Mayweather needed three rounds to take the two-division UFC champion’s measure before spending the next seven walking him down, picking him apart and closing the show with a 10th-round knockout before a crowd of 14,623 at the T-Mobile Arena. Afterward he announced his retirement with a record of 50 wins in 50 professional bouts with 27 by stoppage. Not since a dubious points loss to Bulgaria’s Serafim Todorov at the 1996 Olympics has a fight ended without the American’s hand raised.
“Our game plan was to take our time, go to him, let him shoot his shots early and then take him out down the stretch,” said the 40-year-old Mayweather, who ended a bout inside the distance for the first time since a controversial knockout of Victor Ortiz six years ago and only the second time in a decade. “We know in MMA, he fights for 25 minutes. After 25 minutes, he started to slow down. I guaranteed to everybody that this wouldn’t go the distance.”
McGregor, 29, shot from his corner and tried to swarm Mayweather from the opening bell, landing a pair of body shots and a pawing left upstairs. But Mayweather calmly fought off the back foot and assessed the unknown quantity before him, allowing McGregor to throw clumsy, lunging shots that missed wildly.
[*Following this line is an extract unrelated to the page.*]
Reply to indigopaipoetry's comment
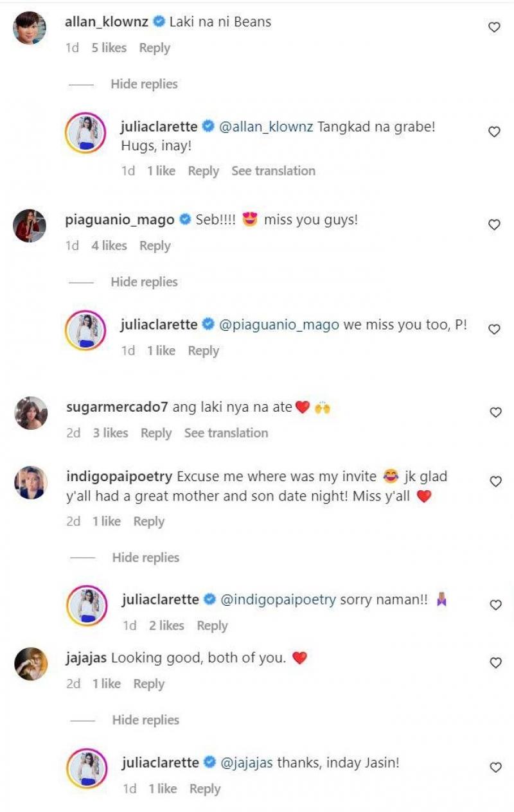The width and height of the screenshot is (514, 812). coord(150,521)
Early in the second McGregor was warned by referee Robert Byrd for hitting behind the head early as Mayweather continued to sit back and take the Irishman’s measure. McGregor even switched to an orthodox stance momentarily, which seemed to give the boxer pause. Yet the slow pace prevailed with Mayweather continuing to throw judiciously, mostly leading with jabs to the body.
The end came early in the 10th when Mayweather landed a right hand that sent McGregor reeling before following up with a more than dozen unanswered punches, prompting Byrd to intervene at the 1:05 mark.
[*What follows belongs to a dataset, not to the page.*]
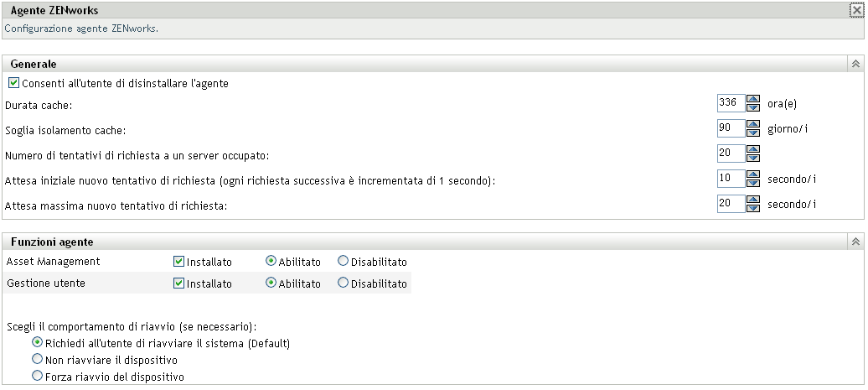This screenshot has width=868, height=390.
Task: Click the Durata cache hours input field
Action: 731,103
“I thought it was a little early on the stoppage,” said McGregor, who landed 111 of 430 punches (26%) compared to 170 of 320 punches for his opponent (53%). “I get a little wobbly when I’m tired. But get me in the corner and I’ll recover and I’ll come back. There’s a lot on the line here – he should have let me keep going until I hit the floor. I was just a little fatigued. He was a lot more composed, especially in the later parts of the fight.”
Said Mayweather: “He’s a lot better than I thought he’d be. He’s a tough competitor, but I was the better man tonight.”
Relative to expectations, it will leave a better taste in customers’ mouths than the Pacquiao fight. But it lacked the high tension and drama inherent in true championship affairs.